A four-agent LLM workflow detects harmful memes by simulating a criminal investigation in zero-shot mode.

A machine-rendered reading of the paper's core claim, the machinery that carries it, and where it could break.

The paper introduces PrismAgent, which treats meme harm detection as a structured case investigation rather than a direct classification task. Four specialized agents handle analysis by paraphrasing the meme under benevolent and malicious assumptions, investigation by pulling contextual evidence from unannotated data, prosecution by making preliminary judgments on variants, and final judgment by weighing all inputs. This staged process generates explicit reasoning at every step, eliminating the need for annotated training data that burdens traditional methods. Experiments across three public datasets indicate stronger performance than prior zero-shot approaches while making the decision process traceable.

Core claim

PrismAgent frames harmful meme detection as a criminal case with four agents: the analyst paraphrases the meme under opposing assumptions to surface intent, the investigator gathers supporting evidence and builds contextual interpretations, the prosecutor issues three independent preliminary judgments by pairing the meme with each interpretation, and the judge integrates all evidence for a final verdict.

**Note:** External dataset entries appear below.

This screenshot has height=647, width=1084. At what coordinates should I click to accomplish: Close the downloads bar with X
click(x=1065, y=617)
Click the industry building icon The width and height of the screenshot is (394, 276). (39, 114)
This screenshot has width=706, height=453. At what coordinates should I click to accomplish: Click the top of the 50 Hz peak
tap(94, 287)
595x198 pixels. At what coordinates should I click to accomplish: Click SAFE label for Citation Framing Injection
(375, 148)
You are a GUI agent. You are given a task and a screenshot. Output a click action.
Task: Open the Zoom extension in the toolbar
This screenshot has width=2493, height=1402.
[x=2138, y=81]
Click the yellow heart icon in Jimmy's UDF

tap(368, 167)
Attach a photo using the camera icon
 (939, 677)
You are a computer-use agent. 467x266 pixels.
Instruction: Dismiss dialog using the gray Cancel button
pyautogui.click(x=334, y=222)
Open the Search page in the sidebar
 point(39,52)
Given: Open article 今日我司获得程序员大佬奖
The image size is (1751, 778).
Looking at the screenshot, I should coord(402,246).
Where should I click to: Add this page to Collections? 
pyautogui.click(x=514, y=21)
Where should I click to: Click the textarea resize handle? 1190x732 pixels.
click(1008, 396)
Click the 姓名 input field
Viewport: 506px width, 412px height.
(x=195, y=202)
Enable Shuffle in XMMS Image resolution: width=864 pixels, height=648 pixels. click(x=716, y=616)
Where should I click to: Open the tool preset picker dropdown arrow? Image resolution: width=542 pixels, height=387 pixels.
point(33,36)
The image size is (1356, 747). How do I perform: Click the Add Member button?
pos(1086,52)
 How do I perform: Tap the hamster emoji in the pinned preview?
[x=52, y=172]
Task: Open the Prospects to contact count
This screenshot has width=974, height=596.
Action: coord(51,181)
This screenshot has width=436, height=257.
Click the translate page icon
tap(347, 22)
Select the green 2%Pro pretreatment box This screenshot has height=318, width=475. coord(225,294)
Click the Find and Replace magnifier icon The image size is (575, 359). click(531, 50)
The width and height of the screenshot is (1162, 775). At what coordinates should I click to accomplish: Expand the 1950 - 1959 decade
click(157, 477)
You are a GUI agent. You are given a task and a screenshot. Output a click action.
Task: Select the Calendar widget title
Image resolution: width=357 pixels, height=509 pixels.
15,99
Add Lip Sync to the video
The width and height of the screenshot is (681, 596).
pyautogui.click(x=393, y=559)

The explicit chain of reasoning renders each intermediate output visible, producing both a harm label and an interpretable trail without any task-specific training.

What carries the argument

The four-agent collaborative workflow that sequences analysis, evidence gathering, preliminary judgments, and final deliberation to produce both a verdict and its supporting chain.

If this is right

Detection becomes possible on new or emerging memes without collecting or labeling fresh training examples.
Each decision includes visible intermediate outputs that can be inspected or audited.
Performance gains over other zero-shot baselines appear across multiple public meme datasets.
The same staged structure can be applied to related content types that currently require large annotated corpora.

Where Pith is reading between the lines

These are editorial extensions of the paper, not claims the author makes directly.

The workflow could reduce dependence on centralized moderation teams by surfacing traceable evidence for human review.
Similar agent divisions might address other subjective labeling tasks such as toxicity in short video clips or image captions.
If the roles prove stable across model sizes, the method offers a route to lower inference costs compared with end-to-end fine-tuned detectors.

Load-bearing premise

Large language models can reliably assume and execute the distinct specialized roles of analyst, investigator, prosecutor, and judge without fine-tuning or task-specific examples.

What would settle it

A controlled test set of memes whose harm status is independently verified by human experts but where the four agents consistently reach the wrong verdict or produce contradictory intermediate steps.

Figures

Figures reproduced from arXiv: 2605.02940 by Yi Zhang, Zihan Ding, Ziyuan Yang.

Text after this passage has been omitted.